I normally have texts to reply to, facebook messages to read, letters I ought to be writing and sending but sometimes I just don't have the brain space to respond. It's hard when you have a day when you're feeling low or finding it hard to muster together the motivation to do all of the things you need to and then there's being sociable added in too.
When I was first admitted on to Naomi, I became a bit of a hermit, it was all too stressful and intense to think about any other aspect of life. I was attending to my needs and trying to get well; fighting the everyday battles, some of which took place in my own head. But throughout that time I appreciated the contact from my lovely friends and family. I couldn't quite manage to respond or get into conversations about how things were or what it was like, how I was doing. But I took a great amount of comfort from the friendly messages from the people I loved.

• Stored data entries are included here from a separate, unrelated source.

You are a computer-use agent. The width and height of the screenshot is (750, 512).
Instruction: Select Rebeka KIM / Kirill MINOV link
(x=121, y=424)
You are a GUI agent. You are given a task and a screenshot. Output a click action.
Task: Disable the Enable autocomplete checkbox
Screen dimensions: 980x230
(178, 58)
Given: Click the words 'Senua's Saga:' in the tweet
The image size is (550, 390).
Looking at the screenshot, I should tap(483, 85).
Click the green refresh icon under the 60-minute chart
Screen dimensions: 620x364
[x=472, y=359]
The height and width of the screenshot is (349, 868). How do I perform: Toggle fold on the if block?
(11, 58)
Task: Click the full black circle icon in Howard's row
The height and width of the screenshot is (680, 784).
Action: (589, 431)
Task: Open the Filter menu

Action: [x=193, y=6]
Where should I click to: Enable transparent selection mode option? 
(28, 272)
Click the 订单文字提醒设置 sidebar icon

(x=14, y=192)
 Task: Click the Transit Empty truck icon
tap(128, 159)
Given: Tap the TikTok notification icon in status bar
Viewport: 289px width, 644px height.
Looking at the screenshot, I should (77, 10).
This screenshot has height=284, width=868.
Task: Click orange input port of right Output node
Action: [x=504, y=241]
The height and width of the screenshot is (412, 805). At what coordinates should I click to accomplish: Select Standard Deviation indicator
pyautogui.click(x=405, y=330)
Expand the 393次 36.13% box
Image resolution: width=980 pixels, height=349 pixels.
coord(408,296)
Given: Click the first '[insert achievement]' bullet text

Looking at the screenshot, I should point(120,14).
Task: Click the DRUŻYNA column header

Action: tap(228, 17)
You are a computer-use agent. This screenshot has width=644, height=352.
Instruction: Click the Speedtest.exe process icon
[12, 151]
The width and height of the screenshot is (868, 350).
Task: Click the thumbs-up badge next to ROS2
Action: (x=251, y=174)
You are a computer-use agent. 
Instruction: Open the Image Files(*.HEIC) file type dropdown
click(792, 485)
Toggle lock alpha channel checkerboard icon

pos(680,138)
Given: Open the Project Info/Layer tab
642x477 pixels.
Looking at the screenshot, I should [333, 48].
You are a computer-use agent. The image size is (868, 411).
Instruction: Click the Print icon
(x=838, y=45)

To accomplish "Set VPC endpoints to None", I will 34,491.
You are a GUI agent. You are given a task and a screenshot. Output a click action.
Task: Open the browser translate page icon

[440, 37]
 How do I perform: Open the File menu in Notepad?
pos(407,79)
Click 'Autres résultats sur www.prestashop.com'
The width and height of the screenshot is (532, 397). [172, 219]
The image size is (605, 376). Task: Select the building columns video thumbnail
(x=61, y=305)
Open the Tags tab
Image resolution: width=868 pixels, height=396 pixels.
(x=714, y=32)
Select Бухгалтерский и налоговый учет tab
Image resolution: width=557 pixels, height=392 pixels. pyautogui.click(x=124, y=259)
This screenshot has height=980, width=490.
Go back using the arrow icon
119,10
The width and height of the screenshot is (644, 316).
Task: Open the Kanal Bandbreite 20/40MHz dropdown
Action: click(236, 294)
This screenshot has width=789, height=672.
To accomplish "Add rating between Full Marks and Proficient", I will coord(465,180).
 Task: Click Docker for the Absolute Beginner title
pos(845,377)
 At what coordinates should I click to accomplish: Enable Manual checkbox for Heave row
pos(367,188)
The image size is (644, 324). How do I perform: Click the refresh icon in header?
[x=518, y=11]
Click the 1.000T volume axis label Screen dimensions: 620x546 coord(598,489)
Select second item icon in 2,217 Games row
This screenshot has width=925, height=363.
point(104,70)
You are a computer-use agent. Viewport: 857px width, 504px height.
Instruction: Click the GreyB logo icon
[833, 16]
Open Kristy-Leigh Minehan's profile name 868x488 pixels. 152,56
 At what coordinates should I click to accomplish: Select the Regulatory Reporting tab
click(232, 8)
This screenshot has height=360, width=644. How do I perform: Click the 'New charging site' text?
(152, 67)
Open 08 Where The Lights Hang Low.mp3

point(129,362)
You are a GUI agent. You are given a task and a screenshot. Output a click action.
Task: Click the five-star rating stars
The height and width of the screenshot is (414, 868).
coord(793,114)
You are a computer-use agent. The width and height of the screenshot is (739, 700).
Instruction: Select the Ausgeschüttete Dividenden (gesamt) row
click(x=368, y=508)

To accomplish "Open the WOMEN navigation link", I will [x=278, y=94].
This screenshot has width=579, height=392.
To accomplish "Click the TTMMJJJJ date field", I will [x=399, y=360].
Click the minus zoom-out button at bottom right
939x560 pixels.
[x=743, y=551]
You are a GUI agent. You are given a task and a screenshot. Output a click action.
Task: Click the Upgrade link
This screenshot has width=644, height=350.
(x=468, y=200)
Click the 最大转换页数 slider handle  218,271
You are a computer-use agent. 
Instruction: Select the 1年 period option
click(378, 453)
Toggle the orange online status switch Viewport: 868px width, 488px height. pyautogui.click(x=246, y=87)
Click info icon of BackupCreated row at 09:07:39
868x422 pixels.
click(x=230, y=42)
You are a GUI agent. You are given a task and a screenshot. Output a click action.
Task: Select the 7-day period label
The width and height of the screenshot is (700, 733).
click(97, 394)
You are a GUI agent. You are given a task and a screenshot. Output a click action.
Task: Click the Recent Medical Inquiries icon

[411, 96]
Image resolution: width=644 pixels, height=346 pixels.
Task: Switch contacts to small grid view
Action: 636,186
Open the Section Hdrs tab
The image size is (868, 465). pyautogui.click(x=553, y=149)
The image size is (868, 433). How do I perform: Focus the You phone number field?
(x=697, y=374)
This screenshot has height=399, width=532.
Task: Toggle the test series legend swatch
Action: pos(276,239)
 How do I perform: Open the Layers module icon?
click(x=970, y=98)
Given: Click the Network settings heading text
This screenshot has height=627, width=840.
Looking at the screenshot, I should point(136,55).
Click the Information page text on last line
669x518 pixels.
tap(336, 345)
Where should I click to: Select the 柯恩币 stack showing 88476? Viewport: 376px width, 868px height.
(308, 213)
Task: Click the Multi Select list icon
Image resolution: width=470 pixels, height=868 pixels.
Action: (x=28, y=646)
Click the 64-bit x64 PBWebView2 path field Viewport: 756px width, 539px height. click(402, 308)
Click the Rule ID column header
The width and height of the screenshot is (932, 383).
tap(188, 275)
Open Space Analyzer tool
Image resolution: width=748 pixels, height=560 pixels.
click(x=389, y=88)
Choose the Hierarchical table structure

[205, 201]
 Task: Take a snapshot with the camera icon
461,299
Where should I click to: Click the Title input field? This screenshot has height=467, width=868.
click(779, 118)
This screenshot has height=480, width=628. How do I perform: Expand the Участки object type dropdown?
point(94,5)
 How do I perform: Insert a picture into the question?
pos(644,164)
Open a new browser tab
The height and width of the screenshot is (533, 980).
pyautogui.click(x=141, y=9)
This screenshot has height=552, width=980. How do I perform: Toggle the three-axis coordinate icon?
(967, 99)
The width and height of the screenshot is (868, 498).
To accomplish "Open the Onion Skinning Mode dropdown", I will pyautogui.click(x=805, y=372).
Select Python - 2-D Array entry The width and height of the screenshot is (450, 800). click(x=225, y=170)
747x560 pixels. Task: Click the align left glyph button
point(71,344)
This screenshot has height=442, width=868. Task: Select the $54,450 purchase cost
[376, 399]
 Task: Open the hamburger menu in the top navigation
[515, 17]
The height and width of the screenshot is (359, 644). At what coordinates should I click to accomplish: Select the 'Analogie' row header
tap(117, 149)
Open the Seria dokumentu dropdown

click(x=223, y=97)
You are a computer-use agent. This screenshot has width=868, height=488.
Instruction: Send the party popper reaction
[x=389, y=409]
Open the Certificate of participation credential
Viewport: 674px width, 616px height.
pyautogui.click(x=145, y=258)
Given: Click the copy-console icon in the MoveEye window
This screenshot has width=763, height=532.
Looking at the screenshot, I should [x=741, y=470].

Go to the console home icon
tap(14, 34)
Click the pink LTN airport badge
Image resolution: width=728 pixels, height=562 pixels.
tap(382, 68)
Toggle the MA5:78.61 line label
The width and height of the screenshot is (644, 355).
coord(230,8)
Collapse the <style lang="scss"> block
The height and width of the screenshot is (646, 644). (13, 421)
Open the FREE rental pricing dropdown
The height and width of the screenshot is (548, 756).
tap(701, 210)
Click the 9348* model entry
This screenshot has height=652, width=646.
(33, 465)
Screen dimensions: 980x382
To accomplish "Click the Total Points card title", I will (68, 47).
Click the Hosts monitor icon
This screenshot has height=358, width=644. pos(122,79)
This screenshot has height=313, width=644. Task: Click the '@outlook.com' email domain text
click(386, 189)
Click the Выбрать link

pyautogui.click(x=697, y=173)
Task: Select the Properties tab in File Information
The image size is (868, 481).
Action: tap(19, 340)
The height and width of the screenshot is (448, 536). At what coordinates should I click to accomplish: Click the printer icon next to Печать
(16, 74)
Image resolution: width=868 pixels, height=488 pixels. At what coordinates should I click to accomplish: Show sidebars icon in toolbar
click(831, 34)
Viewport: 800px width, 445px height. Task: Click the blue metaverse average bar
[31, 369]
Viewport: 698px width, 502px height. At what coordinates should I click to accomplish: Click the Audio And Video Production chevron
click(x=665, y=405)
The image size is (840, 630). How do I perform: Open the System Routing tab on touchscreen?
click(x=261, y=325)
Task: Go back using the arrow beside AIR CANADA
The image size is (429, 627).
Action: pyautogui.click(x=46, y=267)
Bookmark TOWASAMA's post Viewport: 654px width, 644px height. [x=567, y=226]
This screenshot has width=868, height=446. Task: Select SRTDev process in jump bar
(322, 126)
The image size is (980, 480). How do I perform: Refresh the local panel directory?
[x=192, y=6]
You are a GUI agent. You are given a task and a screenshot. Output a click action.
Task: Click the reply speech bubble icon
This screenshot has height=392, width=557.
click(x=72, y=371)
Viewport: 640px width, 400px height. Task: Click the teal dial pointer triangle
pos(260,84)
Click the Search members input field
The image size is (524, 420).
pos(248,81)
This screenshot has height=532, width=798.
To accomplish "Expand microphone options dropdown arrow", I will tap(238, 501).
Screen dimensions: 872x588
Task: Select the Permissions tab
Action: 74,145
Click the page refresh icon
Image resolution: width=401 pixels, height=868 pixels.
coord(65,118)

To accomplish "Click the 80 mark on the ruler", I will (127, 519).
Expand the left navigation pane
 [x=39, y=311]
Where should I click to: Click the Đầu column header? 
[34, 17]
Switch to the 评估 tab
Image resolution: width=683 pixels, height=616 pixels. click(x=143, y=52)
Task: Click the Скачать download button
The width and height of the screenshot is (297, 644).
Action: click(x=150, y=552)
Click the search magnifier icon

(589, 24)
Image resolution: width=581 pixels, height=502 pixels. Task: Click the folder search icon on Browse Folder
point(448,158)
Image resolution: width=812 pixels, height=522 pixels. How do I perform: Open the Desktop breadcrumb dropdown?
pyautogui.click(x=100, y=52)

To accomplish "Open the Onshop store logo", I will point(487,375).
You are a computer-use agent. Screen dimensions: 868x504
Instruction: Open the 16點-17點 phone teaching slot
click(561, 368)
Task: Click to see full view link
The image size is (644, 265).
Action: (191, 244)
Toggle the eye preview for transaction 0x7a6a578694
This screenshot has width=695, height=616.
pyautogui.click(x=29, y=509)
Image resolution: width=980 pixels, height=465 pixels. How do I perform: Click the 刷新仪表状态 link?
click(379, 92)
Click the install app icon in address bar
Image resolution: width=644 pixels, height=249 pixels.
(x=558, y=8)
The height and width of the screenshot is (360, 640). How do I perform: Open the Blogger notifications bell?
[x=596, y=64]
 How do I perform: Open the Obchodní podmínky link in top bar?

Now I'm in the real world, again I still have day's when socialising or getting in touch with people is just a little extra that is a bit of a struggle. The delight of replying to everyone, getting in touch but then getting replies and once again feeling a little snowed under is all too familiar. But again, it really really doesn't mean I don't care and don't want to talk to everyone, I'm just not quite up to speaking right at that second.
I realise it must be really hard to keep trying to message and talk to a friend who doesn't always reply, and no doubt a lot of my friends and family must have times where they think they won't bother to keep trying. But know that your friend/family member will reply when they have the brain space to, and they will definitely appreciate knowing you are there, care for them and will wait until they are ready to talk.
Hopefully that rambling makes a little sense!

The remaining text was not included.